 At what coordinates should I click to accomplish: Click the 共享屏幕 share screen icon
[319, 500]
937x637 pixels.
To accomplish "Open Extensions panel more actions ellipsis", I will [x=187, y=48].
# # # #
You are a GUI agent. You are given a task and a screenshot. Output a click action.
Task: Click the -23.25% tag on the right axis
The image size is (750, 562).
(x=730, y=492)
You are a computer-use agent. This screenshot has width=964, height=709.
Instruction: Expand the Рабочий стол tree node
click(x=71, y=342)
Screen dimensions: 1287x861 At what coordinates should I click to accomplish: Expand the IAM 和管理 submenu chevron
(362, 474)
# # # #
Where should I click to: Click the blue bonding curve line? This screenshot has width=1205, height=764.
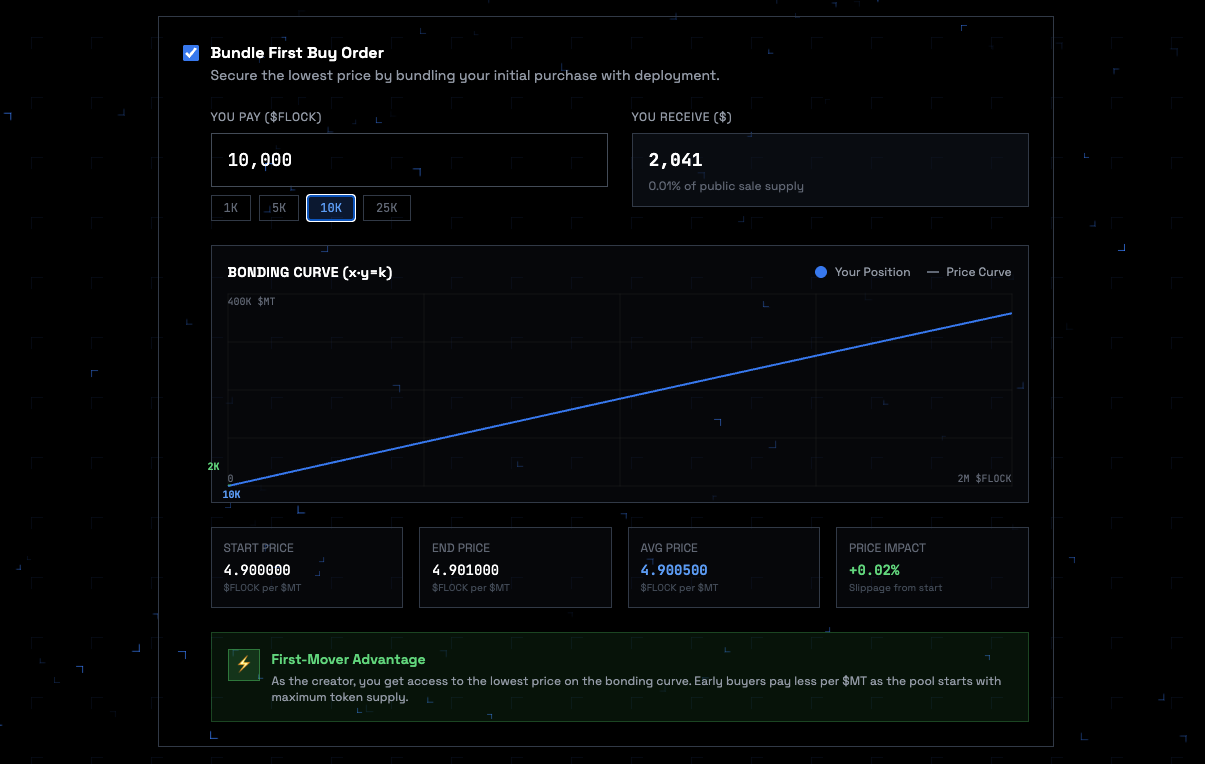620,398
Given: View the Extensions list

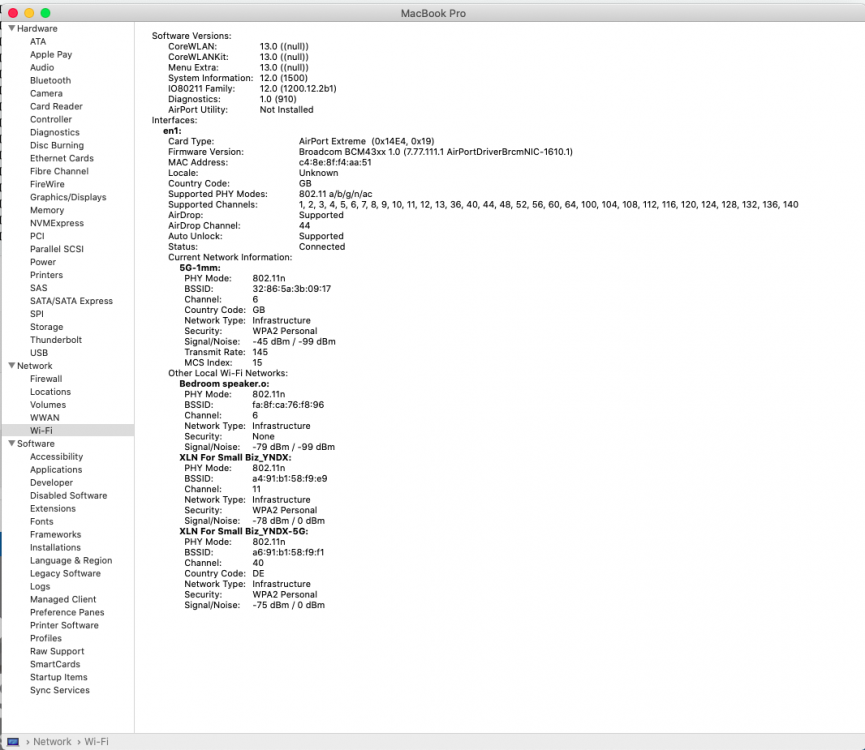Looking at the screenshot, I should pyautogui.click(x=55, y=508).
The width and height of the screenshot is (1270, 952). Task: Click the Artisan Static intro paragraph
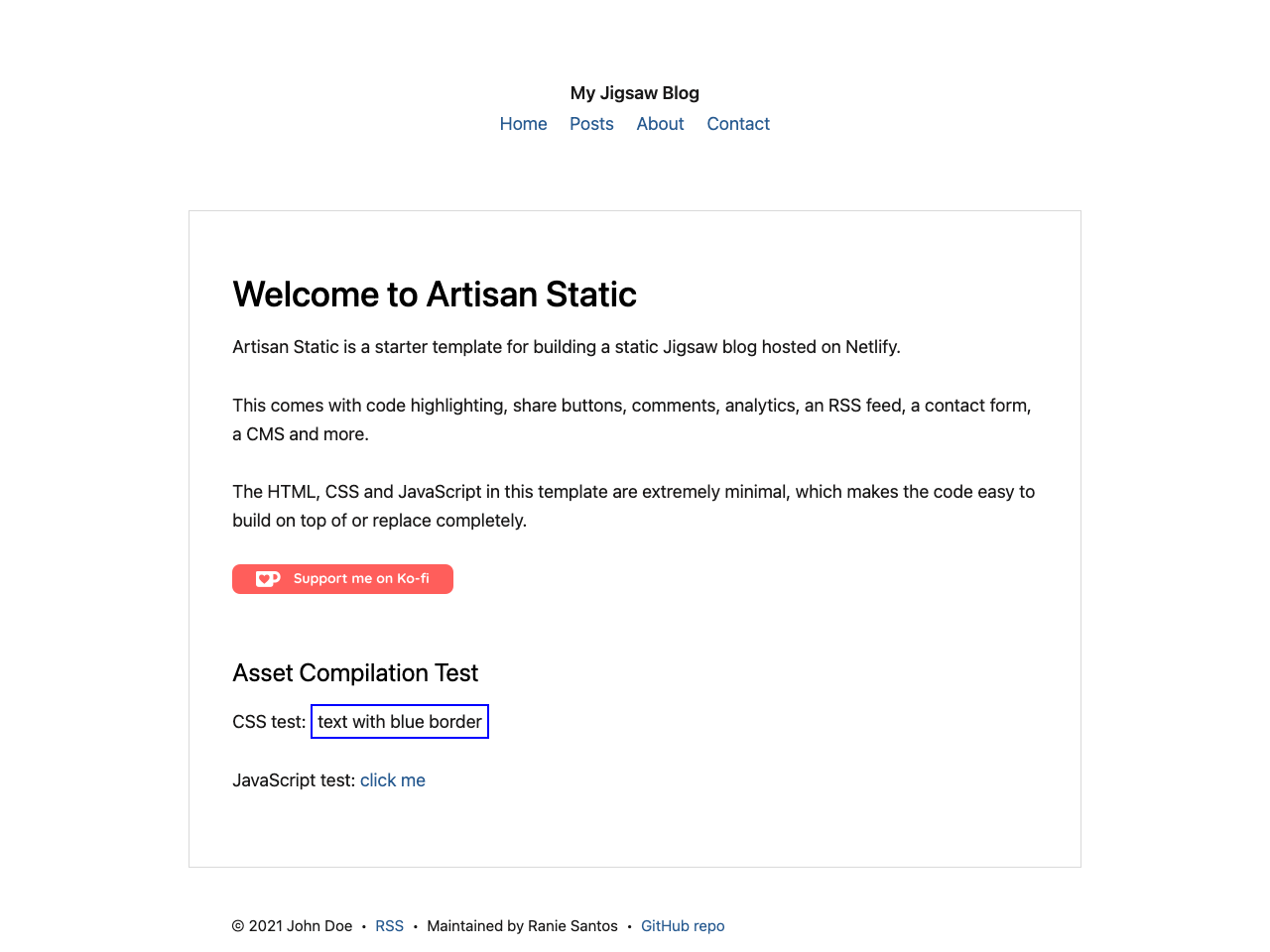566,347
# # # #
Assignment
From the records above, return each line that includes "agent".

Output below
You are a GUI agent. You are given a task and a screenshot. Output a click action.
You are a computer-use agent. This screenshot has width=964, height=709.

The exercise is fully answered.